Серебровский поймал себя на мысли, что думал он сейчас нечестно, словно бы вслух, а на самом деле ему было приятно, что старик так мужественно и хитро выиграл бой, и сделалось ему стыдно самого себя, до того стыдно, что он даже быстро огляделся, не видел ли его кто…
Он долго прикуривал, потому что дрожали руки, потом сел под деревом и вдруг вспомнил свою лекцию в Бонне. Он читал тогда в большой аудитории университета, а за его спиной была тишина, а там на скамейках сидело пятьсот студентов и профессоров, и был только сухой морзяночный перестук мелка по гладкой поверхности черной доски, растянутой словно широкоформатный экран. А когда он кончил писать свое доказательство, раздались аплодисменты, и его провожали аплодисментами, пока он шел по коридору, а когда он спустился вниз, в него полетели гнилые помидоры и камни – у выхода стояли ребята с гуманитарных факультетов, восставшие против своих старых профессоров, связанных с нацистами, и его посчитали одним из «бизонов», и Серебровский потом сказал коллегам, что расизм приобрел теперь новую грань – возрастную. Он, впрочем, отказался потом от этой своей формулировки, потому что талантливость предполагает доброту, прощение и, в первую голову, поиск своей вины, прежде чем вынести обвинение другому, а еще страшнее – другим. Он спорил тогда с собой: «Эти молодые правы, и я в конце концов могу отдать испорченный пиджак в химчистку. Обидно, конечно, когда тебя бьют единомышленники только за то, что ты рожден на тридцать лет раньше. Но они выступают против нацистов, а для них нацизм определен возрастом – тем, кому за сорок, могли жечь Новгород и Орадур. Но ведь они могли – те, кому за сорок, – быть солдатами другого фронта… Видимо, в памяти молодого поколения всегда сильнее сохраняется зло или же представление о нем. Добро забывается скорей, чем зло. И это тоже правомочно: помни люди одно лишь добро, злу было бы легче, ибо добро всегда однозначно, а зло многолико, а потому опаснее. Ничего, я потерплю, и даже не обижусь на них, и даже поблагодарю их за то, что они звезданули в меня гнилыми помидорами – откуда только, черти, тухлые нашли?..»
…Серебровский вошел в свой сарай и остановился около двери: на его надувном матрасе сидела Катя, обняв острые коленки тонкими руками; она смотрела на него спокойно и грустно.

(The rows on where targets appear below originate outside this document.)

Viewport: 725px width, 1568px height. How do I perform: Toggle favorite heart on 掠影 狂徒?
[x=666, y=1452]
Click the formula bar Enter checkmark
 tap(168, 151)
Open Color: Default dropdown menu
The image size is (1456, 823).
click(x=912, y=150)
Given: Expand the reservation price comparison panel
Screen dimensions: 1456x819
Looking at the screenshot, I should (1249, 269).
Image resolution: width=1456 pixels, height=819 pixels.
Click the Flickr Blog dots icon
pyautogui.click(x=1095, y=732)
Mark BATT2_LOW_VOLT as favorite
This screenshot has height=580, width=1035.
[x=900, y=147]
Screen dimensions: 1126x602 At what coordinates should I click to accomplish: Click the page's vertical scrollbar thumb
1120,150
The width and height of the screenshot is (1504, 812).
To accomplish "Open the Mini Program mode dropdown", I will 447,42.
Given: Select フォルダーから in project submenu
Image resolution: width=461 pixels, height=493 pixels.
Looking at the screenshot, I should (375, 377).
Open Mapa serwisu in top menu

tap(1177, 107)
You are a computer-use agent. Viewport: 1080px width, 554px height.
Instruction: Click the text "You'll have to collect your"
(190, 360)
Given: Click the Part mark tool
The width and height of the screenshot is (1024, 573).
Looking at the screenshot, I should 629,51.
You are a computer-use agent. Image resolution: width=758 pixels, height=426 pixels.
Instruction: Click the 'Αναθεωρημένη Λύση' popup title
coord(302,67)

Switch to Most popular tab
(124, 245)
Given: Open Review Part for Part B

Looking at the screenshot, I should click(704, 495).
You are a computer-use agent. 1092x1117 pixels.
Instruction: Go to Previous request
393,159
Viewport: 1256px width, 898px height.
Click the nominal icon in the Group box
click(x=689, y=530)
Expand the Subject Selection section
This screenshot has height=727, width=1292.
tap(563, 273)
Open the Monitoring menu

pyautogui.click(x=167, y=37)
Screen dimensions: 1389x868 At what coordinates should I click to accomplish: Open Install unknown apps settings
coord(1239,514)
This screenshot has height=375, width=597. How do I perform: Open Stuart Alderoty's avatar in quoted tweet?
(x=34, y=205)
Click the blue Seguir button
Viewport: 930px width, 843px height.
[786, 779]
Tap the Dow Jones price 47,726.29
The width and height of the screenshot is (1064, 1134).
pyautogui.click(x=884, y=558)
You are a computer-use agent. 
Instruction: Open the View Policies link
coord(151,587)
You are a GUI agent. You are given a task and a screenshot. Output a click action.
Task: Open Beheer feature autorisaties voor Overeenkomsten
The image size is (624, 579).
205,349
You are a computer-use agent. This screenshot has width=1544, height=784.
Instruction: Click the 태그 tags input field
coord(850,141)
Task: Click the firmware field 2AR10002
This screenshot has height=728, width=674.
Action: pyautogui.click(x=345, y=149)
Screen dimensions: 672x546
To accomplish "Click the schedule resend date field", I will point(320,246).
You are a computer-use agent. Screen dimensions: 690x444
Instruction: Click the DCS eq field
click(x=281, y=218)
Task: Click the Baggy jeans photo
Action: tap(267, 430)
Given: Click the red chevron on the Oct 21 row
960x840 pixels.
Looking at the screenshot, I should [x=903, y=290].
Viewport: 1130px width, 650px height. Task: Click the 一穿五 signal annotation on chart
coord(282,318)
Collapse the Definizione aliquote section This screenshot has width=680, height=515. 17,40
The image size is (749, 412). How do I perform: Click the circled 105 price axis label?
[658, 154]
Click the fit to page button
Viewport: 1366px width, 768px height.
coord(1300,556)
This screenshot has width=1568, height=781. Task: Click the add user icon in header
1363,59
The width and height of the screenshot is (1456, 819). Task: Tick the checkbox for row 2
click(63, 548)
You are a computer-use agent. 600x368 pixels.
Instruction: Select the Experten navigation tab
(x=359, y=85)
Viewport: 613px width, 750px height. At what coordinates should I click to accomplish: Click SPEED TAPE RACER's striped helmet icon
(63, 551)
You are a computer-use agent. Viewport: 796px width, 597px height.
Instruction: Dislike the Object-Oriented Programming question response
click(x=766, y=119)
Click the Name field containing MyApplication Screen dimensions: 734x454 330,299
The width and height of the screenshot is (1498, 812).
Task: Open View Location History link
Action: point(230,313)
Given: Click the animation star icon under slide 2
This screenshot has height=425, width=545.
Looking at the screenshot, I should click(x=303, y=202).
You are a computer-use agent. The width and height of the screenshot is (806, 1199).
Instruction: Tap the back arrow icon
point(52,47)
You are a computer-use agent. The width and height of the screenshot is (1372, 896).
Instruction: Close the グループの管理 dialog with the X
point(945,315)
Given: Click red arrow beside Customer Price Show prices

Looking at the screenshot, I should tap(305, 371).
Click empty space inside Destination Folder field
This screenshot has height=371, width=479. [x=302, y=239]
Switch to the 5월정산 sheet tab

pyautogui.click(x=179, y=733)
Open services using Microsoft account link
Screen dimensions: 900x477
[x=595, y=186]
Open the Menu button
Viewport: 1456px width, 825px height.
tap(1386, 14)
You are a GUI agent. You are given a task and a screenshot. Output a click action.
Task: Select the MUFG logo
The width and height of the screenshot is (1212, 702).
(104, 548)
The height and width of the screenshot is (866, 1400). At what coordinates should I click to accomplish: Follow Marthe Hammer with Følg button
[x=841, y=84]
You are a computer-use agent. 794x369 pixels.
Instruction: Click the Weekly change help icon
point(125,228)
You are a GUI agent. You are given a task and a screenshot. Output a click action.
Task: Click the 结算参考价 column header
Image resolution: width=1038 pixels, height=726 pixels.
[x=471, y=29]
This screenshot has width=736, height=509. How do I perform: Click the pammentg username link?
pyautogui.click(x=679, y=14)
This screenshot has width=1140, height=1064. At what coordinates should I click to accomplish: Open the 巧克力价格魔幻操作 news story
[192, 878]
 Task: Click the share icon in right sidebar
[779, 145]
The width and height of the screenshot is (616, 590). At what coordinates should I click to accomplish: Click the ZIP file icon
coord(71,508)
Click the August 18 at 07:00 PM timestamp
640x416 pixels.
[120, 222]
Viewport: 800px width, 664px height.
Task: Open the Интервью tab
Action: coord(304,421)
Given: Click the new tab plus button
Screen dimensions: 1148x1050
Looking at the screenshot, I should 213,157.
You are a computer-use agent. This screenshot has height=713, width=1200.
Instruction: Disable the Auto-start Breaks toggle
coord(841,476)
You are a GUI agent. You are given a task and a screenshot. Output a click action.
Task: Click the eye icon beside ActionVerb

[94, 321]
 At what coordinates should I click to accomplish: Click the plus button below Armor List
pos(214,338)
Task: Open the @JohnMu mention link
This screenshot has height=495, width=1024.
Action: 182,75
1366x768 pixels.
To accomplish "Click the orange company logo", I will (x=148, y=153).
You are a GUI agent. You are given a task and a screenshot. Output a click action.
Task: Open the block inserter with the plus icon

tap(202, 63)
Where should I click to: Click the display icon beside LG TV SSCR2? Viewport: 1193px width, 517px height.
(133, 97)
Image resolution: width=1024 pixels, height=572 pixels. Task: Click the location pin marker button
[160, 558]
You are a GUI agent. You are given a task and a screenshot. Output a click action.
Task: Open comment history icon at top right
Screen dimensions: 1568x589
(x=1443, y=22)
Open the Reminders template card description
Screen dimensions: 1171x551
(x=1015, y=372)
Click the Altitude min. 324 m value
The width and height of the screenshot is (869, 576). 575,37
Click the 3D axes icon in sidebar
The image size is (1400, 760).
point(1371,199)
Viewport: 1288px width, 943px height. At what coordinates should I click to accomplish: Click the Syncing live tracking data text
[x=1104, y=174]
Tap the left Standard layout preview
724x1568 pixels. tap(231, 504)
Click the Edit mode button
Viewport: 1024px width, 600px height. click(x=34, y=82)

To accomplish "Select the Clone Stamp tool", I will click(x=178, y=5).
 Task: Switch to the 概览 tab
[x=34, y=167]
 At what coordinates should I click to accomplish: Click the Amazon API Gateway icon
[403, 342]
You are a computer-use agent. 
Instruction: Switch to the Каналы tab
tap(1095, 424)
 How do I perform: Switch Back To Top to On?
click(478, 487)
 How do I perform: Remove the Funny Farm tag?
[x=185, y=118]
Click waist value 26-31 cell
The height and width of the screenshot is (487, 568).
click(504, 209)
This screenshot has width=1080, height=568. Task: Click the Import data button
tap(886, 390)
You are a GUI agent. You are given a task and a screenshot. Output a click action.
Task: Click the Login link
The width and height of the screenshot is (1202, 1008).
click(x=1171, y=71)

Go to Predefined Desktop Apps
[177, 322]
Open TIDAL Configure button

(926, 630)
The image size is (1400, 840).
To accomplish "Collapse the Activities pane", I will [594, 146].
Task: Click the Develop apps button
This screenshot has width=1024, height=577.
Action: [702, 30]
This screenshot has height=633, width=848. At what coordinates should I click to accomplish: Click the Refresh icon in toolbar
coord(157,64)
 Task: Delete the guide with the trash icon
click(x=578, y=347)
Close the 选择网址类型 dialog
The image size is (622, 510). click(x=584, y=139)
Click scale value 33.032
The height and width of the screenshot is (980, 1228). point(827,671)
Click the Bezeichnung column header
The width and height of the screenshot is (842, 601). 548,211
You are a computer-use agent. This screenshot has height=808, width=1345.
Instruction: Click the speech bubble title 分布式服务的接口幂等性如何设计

– Я за вами, – сказала она. – Вы же обещали прийти, милый дедушка Шура.
4
Длинный крепкий парень, который предлагал Серебровскому иголку, сильно пожал его руку.
– Леонид Громов, – сказал он. – А это Лида, она заикающийся товарищ, поэтому молчалива.
Девушка улыбнулась.
– Я з-заикаюсь только на с-согласных.
Они встретились на околице, возле маленькой церкви. Деревянные ее купола на фоне закатного неба казались стальными, настороженными.
– Католические церкви похожи на ракеты перед запуском, – сказала Катя.
– Это она хочет показаться вам умной, – пояснил Леонид, – так сказать, разведка боем.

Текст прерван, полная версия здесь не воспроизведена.